Stocks closed little changed on Thursday as lawmakers struggled to push through new fiscal stimulus before year-end. Sentiment was also dampened by the release of weaker-than-expected jobless claims data.
The Dow Jones Industrial Average closed lower by 69.55 points, or 0.2%, at 29,999.26. The S&P 500 dipped 0.1% to 3,668.10. The Nasdaq Composite outperformed with a 0.5% gain, closing at 12,405.81 as Netflix and Apple each rose more than 1%.
Verizon and IBM each fell at least 1% to lead the Dow lower. Industrials dragged down the S&P 500, pulling back by 0.9%.
House Speaker Nancy Pelosi told reporters Thursday that bipartisan negotiations were leading to "great progress" for an additional government aid package. However, Pelosi added that both sides were still debating over a liability waiver for businesses.
Democrats again endorsed a $908 billion bipartisan stimulus proposal, but Politico reported that Senate Majority Leader Mitch McConnell's staff told other congressional leaders' offices that senate Republicans would not support the measure.
McConnell has said he wants Congress to pass a coronavirus relief bill with neither legal immunity for businesses nor state and local government relief. Senate Minority Leader Chuck Schumer, D-N.Y., said McConnell's proposal to move stimulus talks forward without state and local government aid is not in good faith.
The House of Representatives passed a government funding extension Wednesday that would keep the federal government running through Dec. 18 and buy time for further negotiations for a bigger relief bill.
Frank Rybinski, chief macro strategist at Aegon Asset Management, said failure to reach a deal on stimulus could hurt risk assets in the near term.
"The markets are already discounting a smoother vaccine rollout and stimulus; if we don't get stimulus by the end of the year ... you could definitely have a risk-off move in the market," he said. Rybinski added, however, he would use those declines as buying opportunities as the economic outlook starts to improve for the second half of 2021.
Market sentiment on Thursday was also kept in check by the latest U.S. unemployment data.
Initial weekly jobless claims jumped to 853,000 last week, topping a Dow Jones estimate of 730,000. That marks the highest number of initial claims being filed since September and the first time since October that they topped 800,000.

Collected material →
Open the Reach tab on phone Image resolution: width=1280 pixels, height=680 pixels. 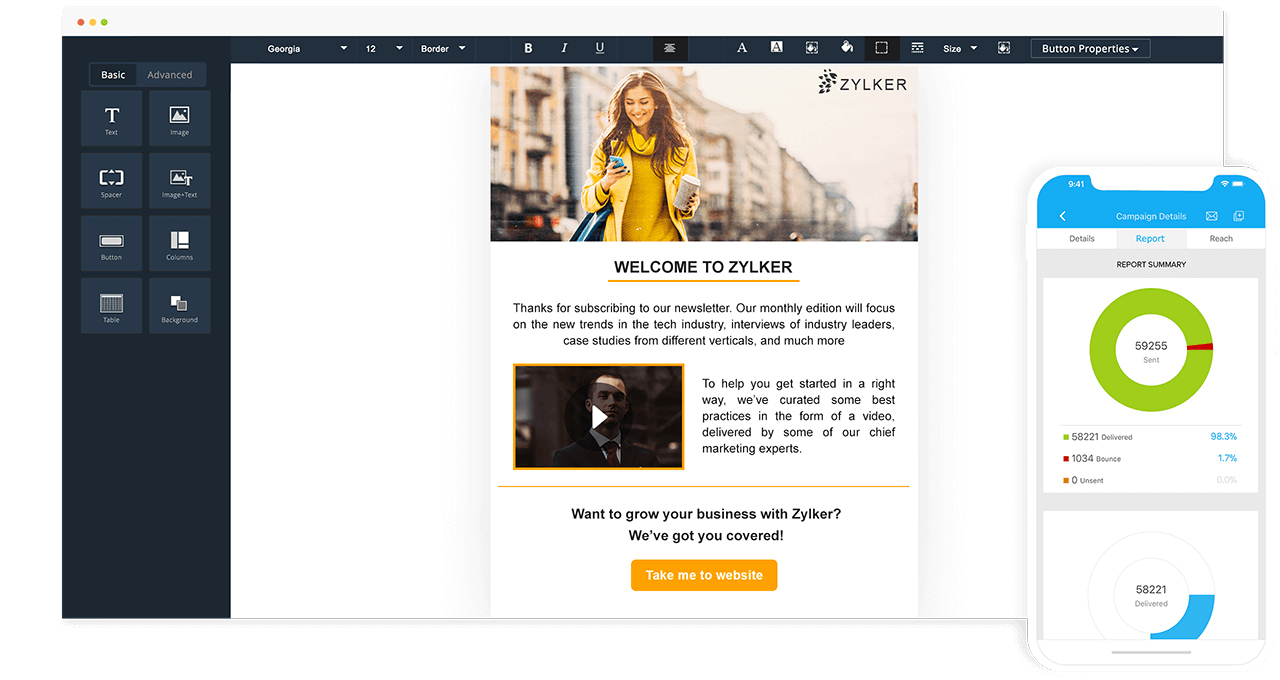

Aim of the task →
From the stock market report, translate this sentence into Spanish: "The House of Representatives passed a government funding extension Wednesday that would keep the federal government running through Dec. 18 and buy time for further negotiations for a bigger relief bill." This material has no connection to the text about stocks and stimulus talks.

Written answer →
La Cámara de Representantes aprobó el miércoles una prórroga del financiamiento del gobierno que mantendría en funcionamiento al gobierno federal hasta el 18 de diciembre y daría tiempo para nuevas negociaciones sobre un proyecto de ayuda más amplio.